# P21W LED Q's



## ANT THE KNEE (Aug 25, 2000)

Purchased some Ebay tail's for my MK4 and now need to run a red bulb because of it's material. I figured why not run a LED bulb and make it brighter. I'm looking for a bulb with multi LED's and found some with 24,25,ETC LED's. Multi directional being the prefernce of coarse also. I know that the bulb is 55W and 12V and figured it pulls a little over 5 amps. So I know it's gotta be less to avoid probs. Found out that i need to run a resistor to avoid "hyper-blinker" or get a upgraded flasher relay also. There's just a few things I think I'm missing though if anyone can help.Thnx
1: Does anyone have info on the relay itself or the resistor that has to be installed?
2: Anyone have experience on use.. I've researched and haven't found any feedback.


----------



## fixmy59bug (Apr 9, 2002)

*Re: P21W LED Q's (ANT THE KNEE)*


_Quote, originally posted by *ANT THE KNEE* »_Purchased some Ebay tail's for my MK4 and now need to run a red bulb because of it's material. I figured why not run a LED bulb and make it brighter. I'm looking for a bulb with multi LED's and found some with 24,25,ETC LED's. Multi directional being the prefernce of coarse also. I know that the bulb is 55W and 12V and figured it pulls a little over 5 amps. So I know it's gotta be less to avoid probs.
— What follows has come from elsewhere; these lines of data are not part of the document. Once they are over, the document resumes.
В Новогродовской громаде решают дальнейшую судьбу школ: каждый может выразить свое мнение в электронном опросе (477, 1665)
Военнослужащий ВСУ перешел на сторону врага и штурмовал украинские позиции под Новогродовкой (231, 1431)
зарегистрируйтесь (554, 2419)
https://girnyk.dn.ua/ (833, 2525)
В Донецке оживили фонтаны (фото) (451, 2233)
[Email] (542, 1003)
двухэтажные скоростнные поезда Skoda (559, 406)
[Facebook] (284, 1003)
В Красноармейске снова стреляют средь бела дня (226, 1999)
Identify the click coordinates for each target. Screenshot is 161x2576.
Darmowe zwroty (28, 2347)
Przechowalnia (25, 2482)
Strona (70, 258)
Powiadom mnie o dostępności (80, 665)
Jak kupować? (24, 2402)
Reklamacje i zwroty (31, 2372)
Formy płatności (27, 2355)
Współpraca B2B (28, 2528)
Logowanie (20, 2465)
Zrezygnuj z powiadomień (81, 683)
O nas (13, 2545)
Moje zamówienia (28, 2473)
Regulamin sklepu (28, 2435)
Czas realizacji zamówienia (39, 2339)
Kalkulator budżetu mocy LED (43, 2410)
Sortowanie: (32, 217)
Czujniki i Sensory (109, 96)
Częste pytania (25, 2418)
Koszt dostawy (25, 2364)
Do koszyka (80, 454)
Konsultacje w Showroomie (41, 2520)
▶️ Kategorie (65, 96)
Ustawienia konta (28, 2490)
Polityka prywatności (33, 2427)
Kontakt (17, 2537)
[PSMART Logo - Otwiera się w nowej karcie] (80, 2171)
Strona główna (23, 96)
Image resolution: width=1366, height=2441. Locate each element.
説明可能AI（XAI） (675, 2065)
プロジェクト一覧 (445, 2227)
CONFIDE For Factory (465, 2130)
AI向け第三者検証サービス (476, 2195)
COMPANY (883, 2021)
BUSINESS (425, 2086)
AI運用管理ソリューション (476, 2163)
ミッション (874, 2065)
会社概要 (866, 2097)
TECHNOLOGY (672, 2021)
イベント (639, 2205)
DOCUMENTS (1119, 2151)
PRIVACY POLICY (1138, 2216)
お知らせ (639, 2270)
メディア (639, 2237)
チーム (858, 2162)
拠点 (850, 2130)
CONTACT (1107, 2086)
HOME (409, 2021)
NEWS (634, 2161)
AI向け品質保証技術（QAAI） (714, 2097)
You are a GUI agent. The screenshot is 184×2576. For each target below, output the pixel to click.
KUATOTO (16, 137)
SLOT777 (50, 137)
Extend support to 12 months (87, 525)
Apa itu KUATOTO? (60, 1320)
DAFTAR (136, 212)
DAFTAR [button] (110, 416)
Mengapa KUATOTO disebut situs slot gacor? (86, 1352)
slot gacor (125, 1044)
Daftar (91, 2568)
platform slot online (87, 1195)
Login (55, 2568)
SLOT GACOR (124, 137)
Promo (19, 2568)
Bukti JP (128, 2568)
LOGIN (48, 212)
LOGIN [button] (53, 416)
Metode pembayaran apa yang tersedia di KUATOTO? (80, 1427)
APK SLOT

Found out that i need to run a resistor to avoid "hyper-blinker" or get a upgraded flasher relay also. There's just a few things I think I'm missing though if anyone can help.Thnx
1: Does anyone have info on the relay itself or the resistor that has to be installed?
2: Anyone have experience on use.. I've researched and haven't found any feedback. 


You got quite a bit of mis-information in your post there. Lets see if I can straighten some of it out for you.
Most importantly, the brake lights are not 55 watts. They are 21 watts.
Second, Even if they were 55 watts, it is not "a little over 5 amps". 55 watts divided by 12 volts equals 4.58 amps. But since it is only 21 watts, that means the total current draw is actually only 1.75 amps.
Third the typical LED "bulb" replacements that you can buy on Ebay and the like really suck. They typically have really bad output. The so called uni-directional bulbs "might" be better but I have not seen a review of them.
and finally, if you are just looking for LED brake light bulbs, you do not need a load resistor or a special flasher. The brake lights don't flash. the turn signals do. Considering the turn signal relay is built into the hazard switch, you will not find an aftermarket turnsignal flasher relay for it. Noone makes it. So you are down to a load resistor (sometimes called a load equalizer) or custom building LED panels with the right resistance built in.


----------



## ANT THE KNEE (Aug 25, 2000)

*Re: P21W LED Q's (fixmy59bug)*

http://****************.com/smile/emthup.gif Thnx for the info.. i actually realized that it's a 21W bulb after i did some research.. hence p21W







. Anyone know what resistor to put inline? That's going to be the easier route for both tail and blinker. For now i'm goin got put on a red plastic cap(bought @ autozone) on the bulb and see what i get


----------



## nater (Apr 10, 2000)

*FV-QR*

Ant,
Just wait. Any single bulb replacement LED (at this point) isn't doing you any good. You'll realize after you've done all of the work (resistor and special blinker relay) that the light output is going to SUCK - even the ones with multiple LEDs. 
As of right now, your best bet is going to be to buy single small diameter LED's and wire them in - in a group of many - as a retrofit. A bit more work but a much more *real* oem look.


----------



## fixmy59bug (Apr 9, 2002)

*FV-QR*

ANT, for an example of what Nater is talking about when he says buying small diameter LED's and wiring in a group of many, May I refer you to my build thread:
http://forums.vwvortex.com/zerothread?id=4054742
If you want more technical information about building LED panels and all that stuff, I refer you to Hidplanet.com
You will find an LED specific forum where you can learn LOTS of information.
For example, Standard 3mm and 5mm "dome" shaped are useless for automotive use. There are "high power" dome LED's but their stability is on the lower end of the quality scale.
For the best LED's for brake light use, you want 70mA superflux Red-Orange LED's.
But you can find more information on HID Planet.


----------



## ANT THE KNEE (Aug 25, 2000)

*Re: FV-QR (fixmy59bug)*

Thanks for the reply guys..i was thinking that the lighting forum was like a ghost town







. I'm going to do some more research and see what's the best looking result. I will probably give those multi directional led's a shot since it's pretty cheap and noone has experience with how the'll look. I'll take some pics of tail and etc over the next few days. I think i should have held out for the hella magic colours instead of the ebay's


----------